Overwhelmed and under pressure, my first thought was to run away from home. But instead, I loaded up a basket with my cleaning supplies and began moving through the house cleaning one room at a time. I reassigned many of my towels and washcloths to “do-rags,” and went out and bought some fluffy new ones.
I also bought a new toilet seat for the guest bath. The old one was one of those little cushioned numbers which apparently had gotten punctured and looked like a flat tire.
I called the plumber to come fix the leaky kitchen faucet which dripped whenever I used the hot water. I’d been ignoring it since Easter, and simply boiled water on the stove to get my hot water for rinsing dishes.
Everything was removed from the guest room medicine cabinet — including 14 years worth of prescriptions which I can’t pronounce along with Lucky Dawg’s worm medicine.
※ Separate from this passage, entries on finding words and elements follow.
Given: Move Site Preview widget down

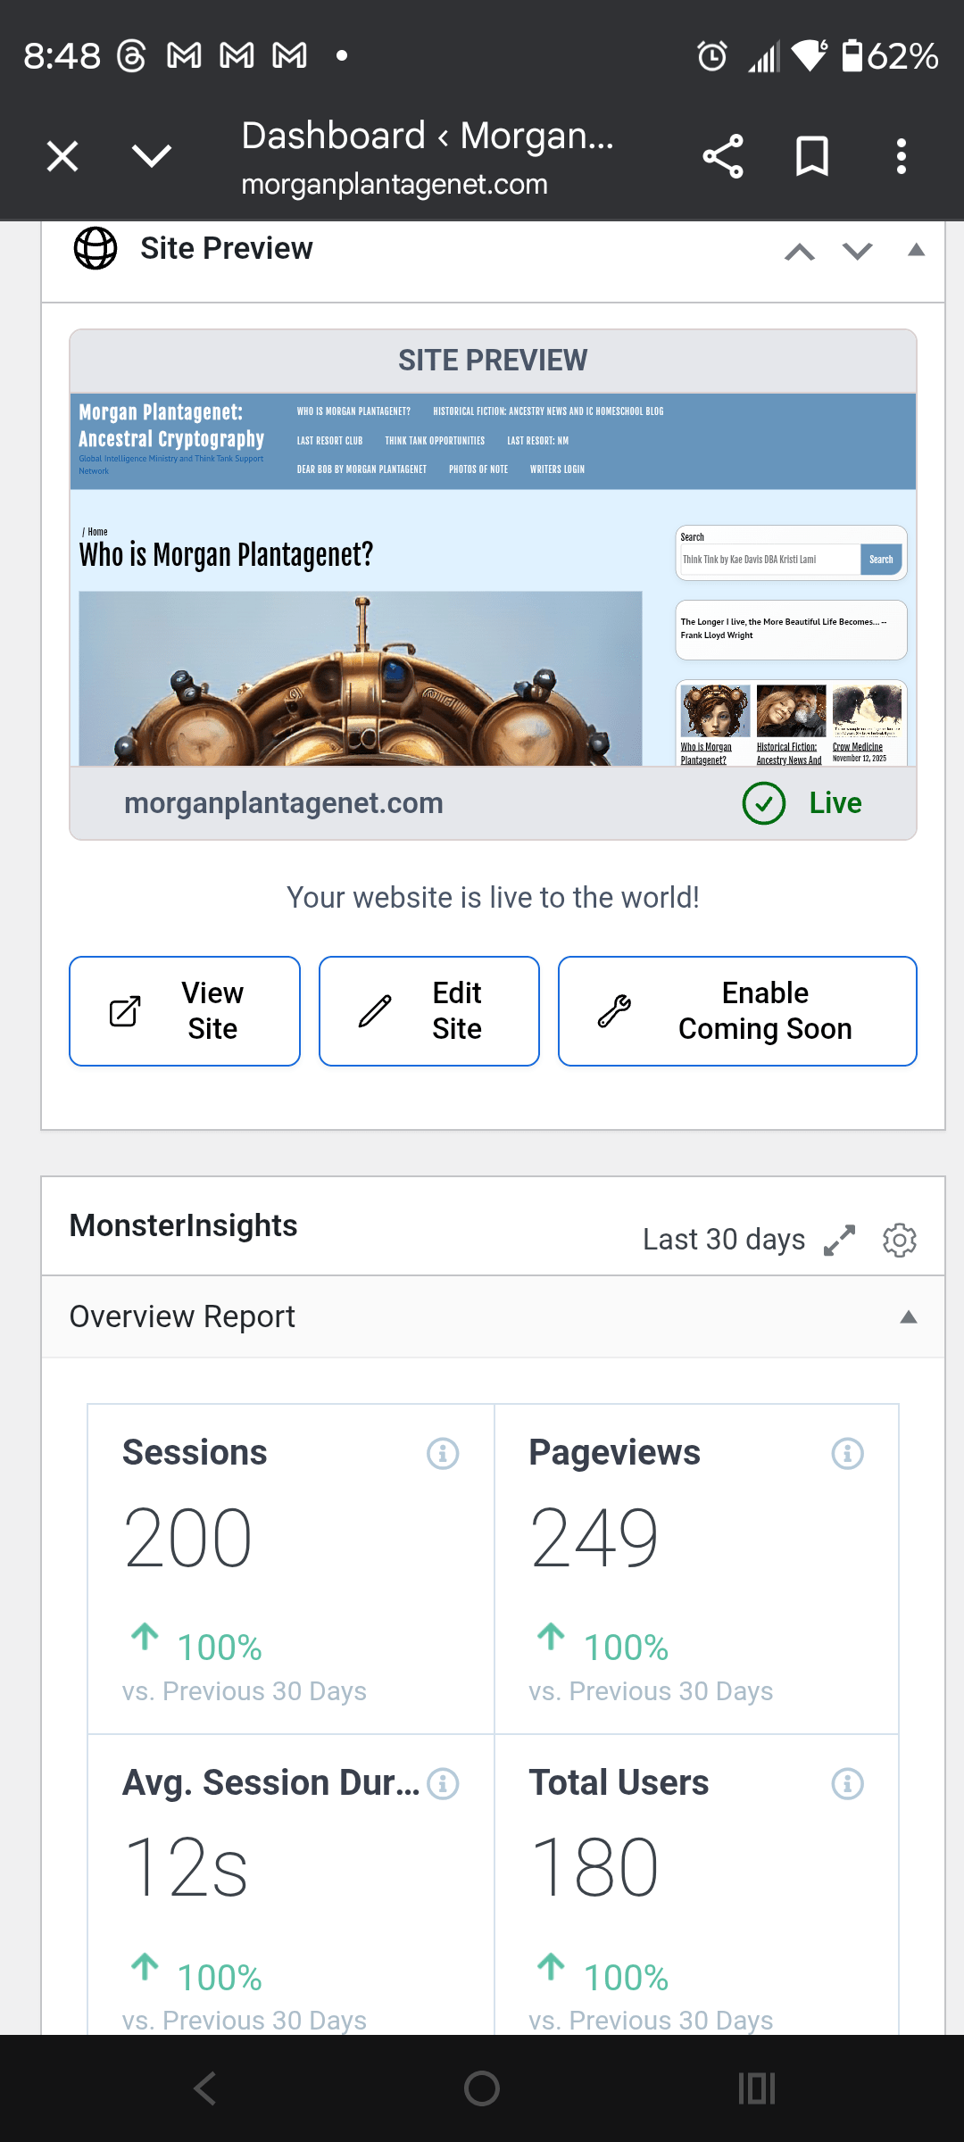Looking at the screenshot, I should tap(857, 252).
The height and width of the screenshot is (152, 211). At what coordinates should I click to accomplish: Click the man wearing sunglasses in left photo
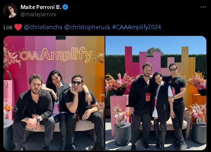[83, 108]
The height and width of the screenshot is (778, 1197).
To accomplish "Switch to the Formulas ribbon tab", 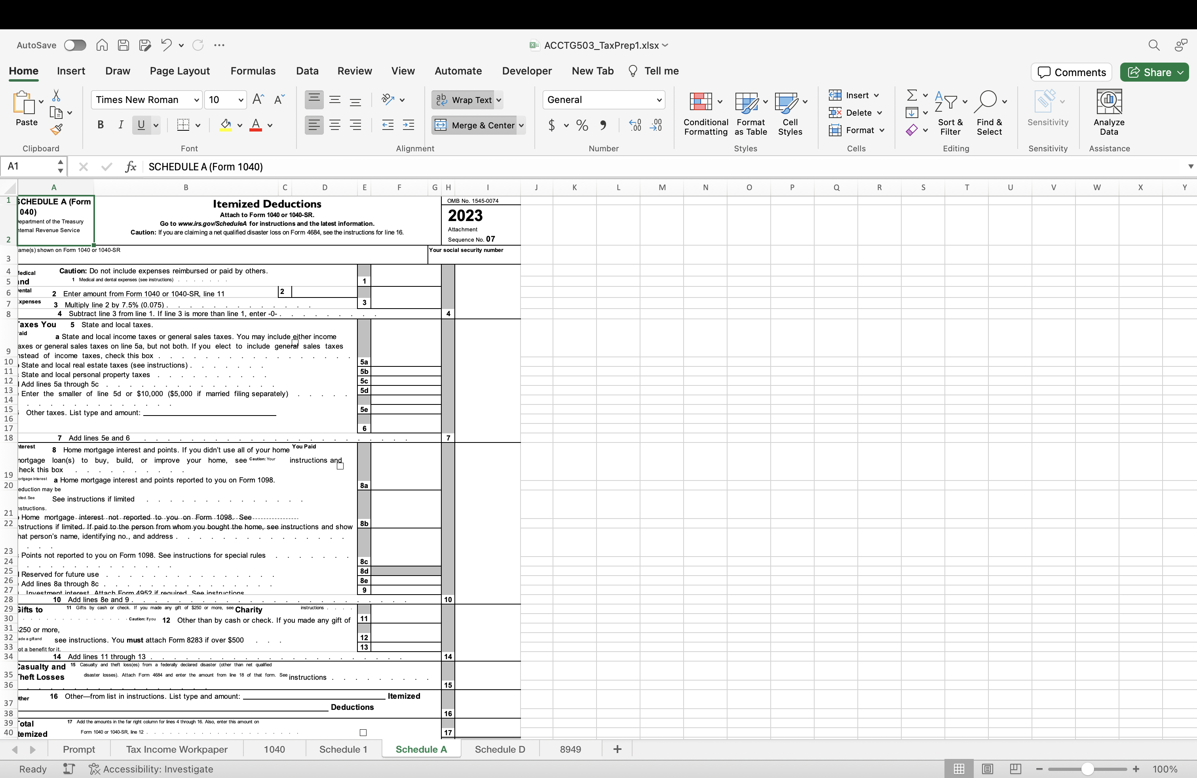I will click(252, 71).
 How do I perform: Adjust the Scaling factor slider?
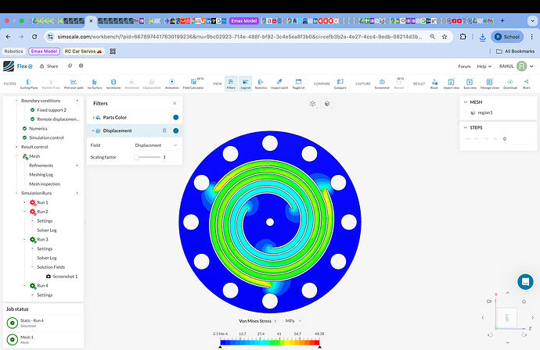(x=138, y=157)
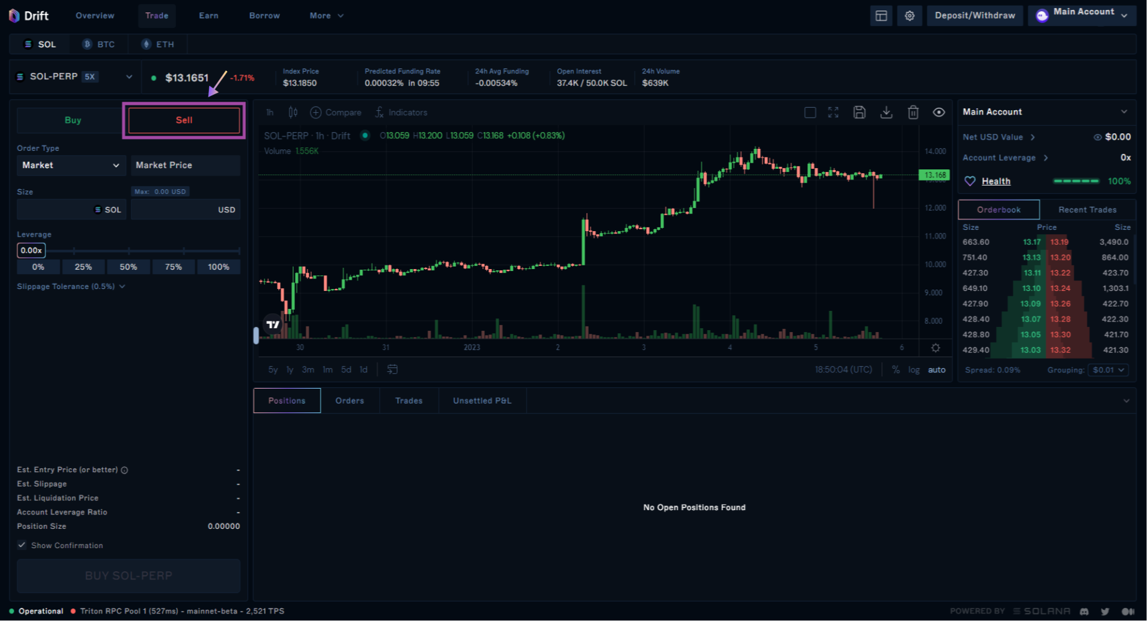Download the chart snapshot
This screenshot has height=621, width=1147.
pos(886,112)
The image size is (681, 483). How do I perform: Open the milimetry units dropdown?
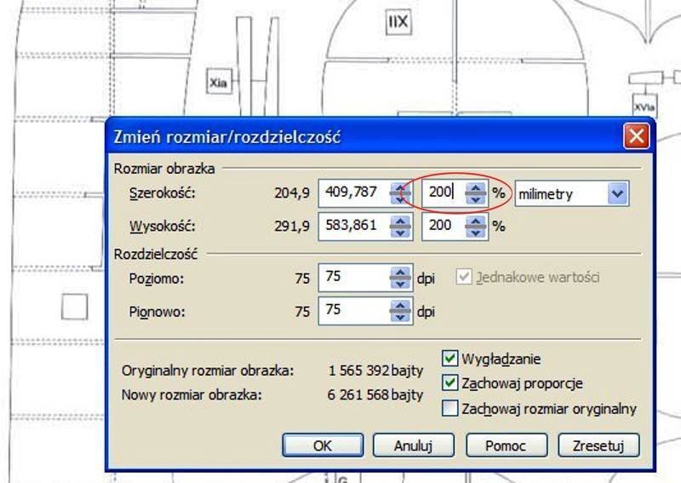coord(618,193)
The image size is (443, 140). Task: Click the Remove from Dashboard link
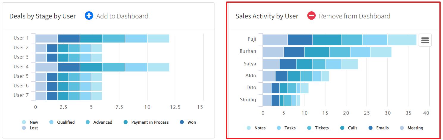click(x=354, y=16)
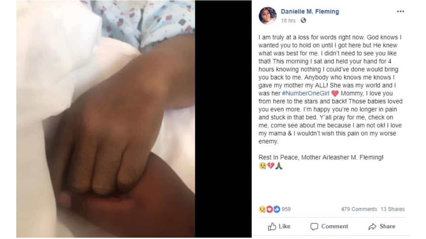Click the thumbs-up icon beside Like
426x239 pixels.
pos(272,226)
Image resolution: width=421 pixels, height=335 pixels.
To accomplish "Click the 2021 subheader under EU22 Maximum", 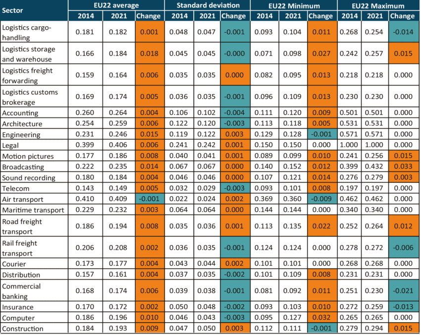I will point(375,16).
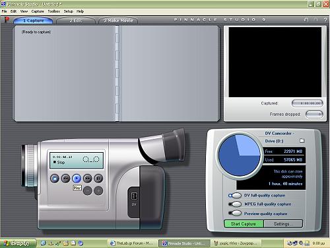Image resolution: width=330 pixels, height=248 pixels.
Task: Click the red flag icon
Action: [x=7, y=20]
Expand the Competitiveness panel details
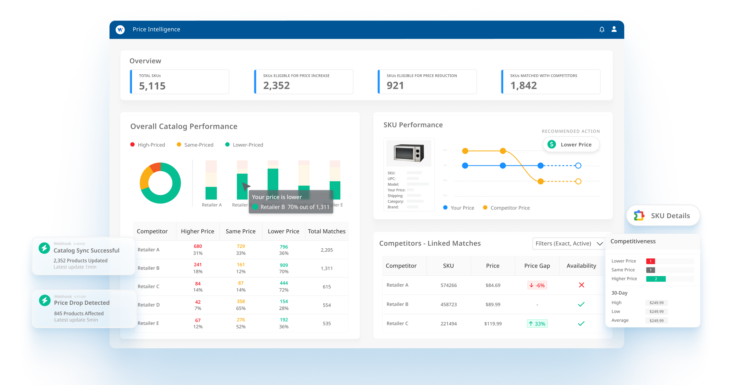734x385 pixels. (633, 241)
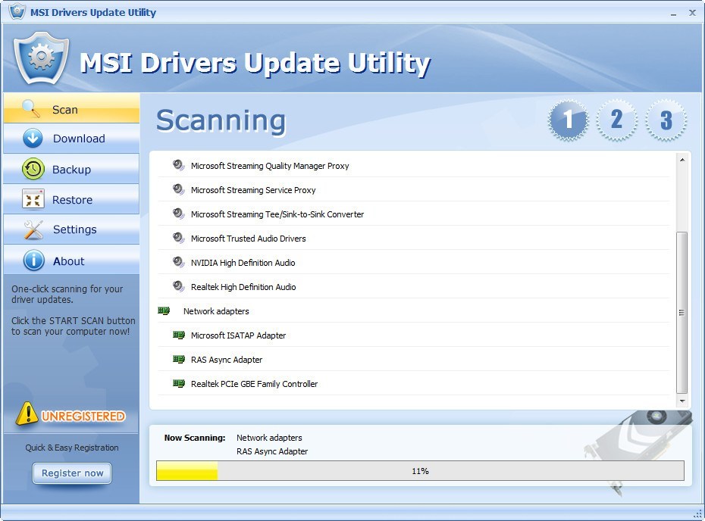Viewport: 705px width, 521px height.
Task: Select Realtek PCIe GBE Family Controller entry
Action: pos(253,384)

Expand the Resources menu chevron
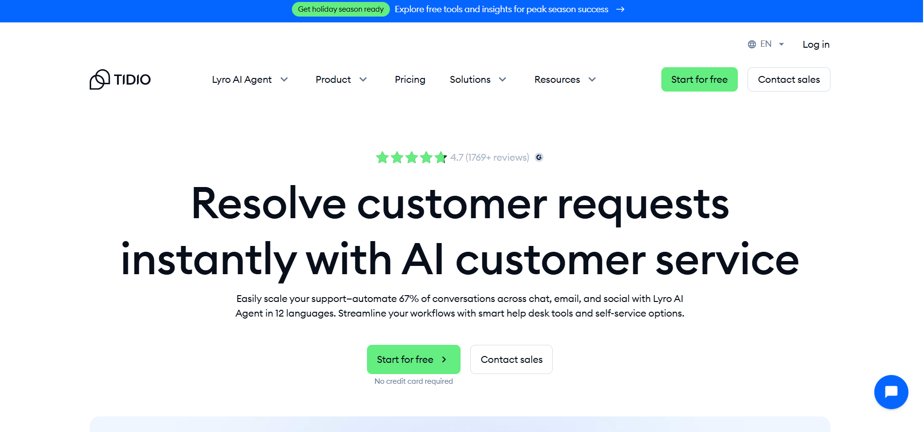(x=592, y=79)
I replaced them with a new tube of toothpaste, fancy lotions and shampoo. I plan to be 5-star this weekend.
The green mold garden growing on my porch rails was bleached and sprayed away. Wow. It looked like I had painted the house!
I sanded and freshened the paint on my baseboards and began to regain my self-esteem.
The best part of it all was the great conversation I had with Elvis while inhaling oven cleaner. House cleaning can be intoxicating.